Periodic Reporting for period 1 - NET4IQ (Network Techniques for Interaction Quenches)
Période du rapport: 2016-10-01 au 2018-09-30
We used improved numerical algorithms to address some of the most important open questions regarding the dynamics of 1D integrable and nonintegrable quantum models:
(1) How thermalisation (or generalised thermalisation) occurs at late time.
(2) How to characterise transport phenomena after geometric quantum quenches in integrable models.
(3) How conserved quantities may be encoded into state-of-the-art algorithms.
The importance of our findings is mainly related on having understood the mechanisms which determin/constraint the dynamics governing the spreading of information during the unitary time evolution in quantum 1D systems.
This is mainly at the basis of the manipulation of the quantum coherence and, in the long run, may foundamentally contribute in the improving of quantum computing, and within the framework of the quantum technologies, in the realization of a quantum simulator.
(2) We encode Matrix Product Operator (MPO) representation for hermitian and non-hermitian dynamics.
(3) We developed a brand new analytic approach to describe the large space-time scaling properties of the dynamics in integrable models.

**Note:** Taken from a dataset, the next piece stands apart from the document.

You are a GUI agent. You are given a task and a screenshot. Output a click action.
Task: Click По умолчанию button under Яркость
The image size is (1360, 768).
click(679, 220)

We namely
Generalised the usual hydrodynamics in order to take into account all conserved quantities characterising Thermodynamic Bethe Ansatz (TBA) solvable models.
(4) We understood the dynamical-confinement mechanism and extended it into nonhomogeneous situations.

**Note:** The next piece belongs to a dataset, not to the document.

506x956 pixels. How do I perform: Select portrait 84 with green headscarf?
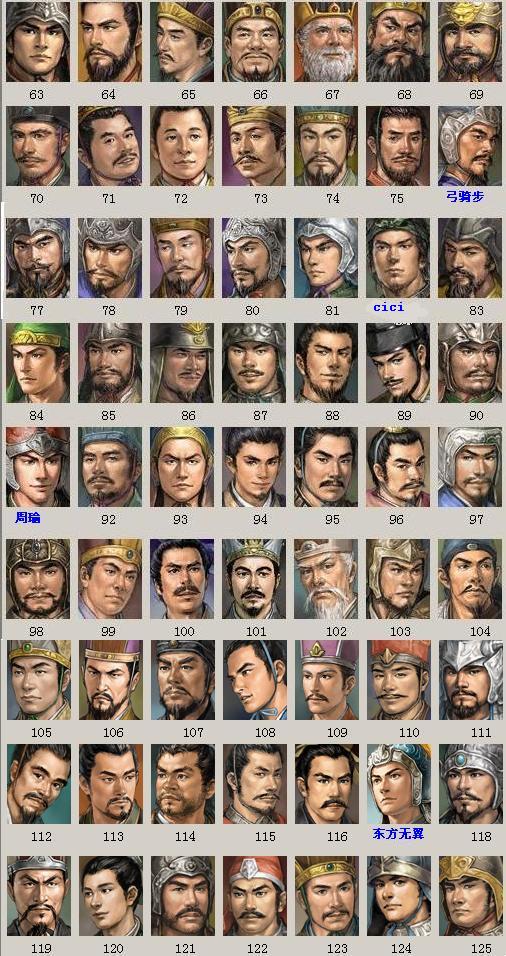coord(38,363)
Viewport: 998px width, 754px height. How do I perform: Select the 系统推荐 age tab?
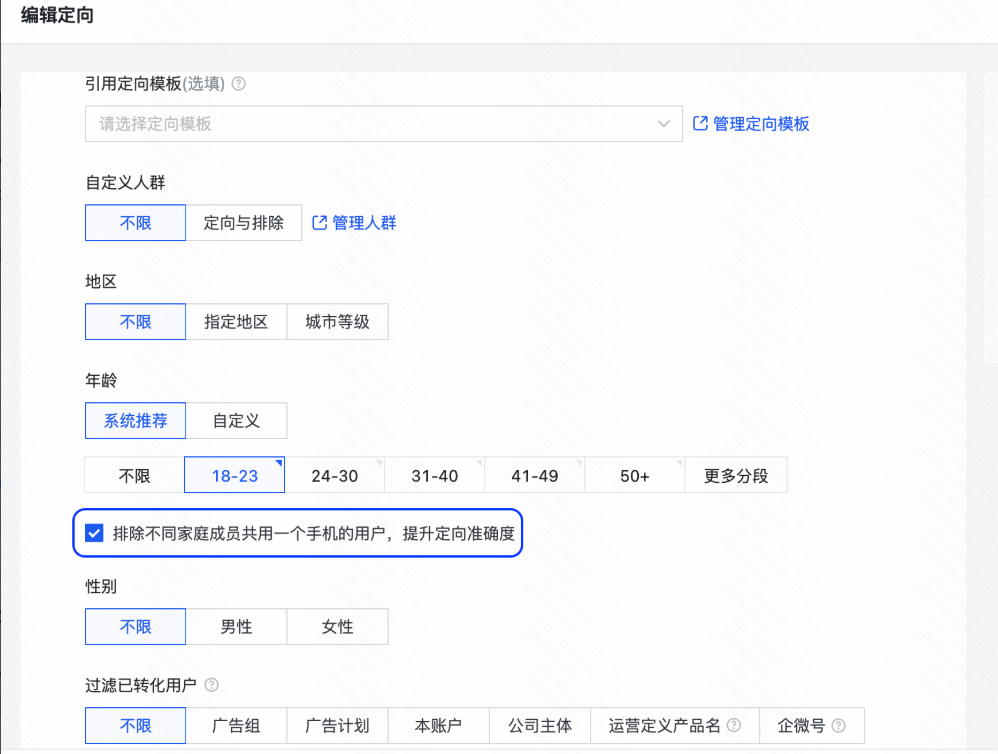(135, 420)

(5) We studied the nonequilibrium properties of the Probability Distribution Functions (PDF) characterising the measurement in quantum mechanics.
Indeed, NET4IQ has given a foundamental contribution in a series of works related to this studies, starting from the ultimate
publication (https://doi.org/10.1103/PhysRevLett.117.207201) which triggered fresh new energy on research in this field.
Our result has been in the spotlight (see the APS Viewpoint https://physics.aps.org/articles/v9/153) mainly because it is largely unexpected, surprisingly simple and clear, and much more important, very general; it thus opens up new exciting possibilities which range from new mathematical investigations on the structure and generalization of our mathematical solution, to a way to describe new classes of experiment on interacting particles that are out of equilibrium.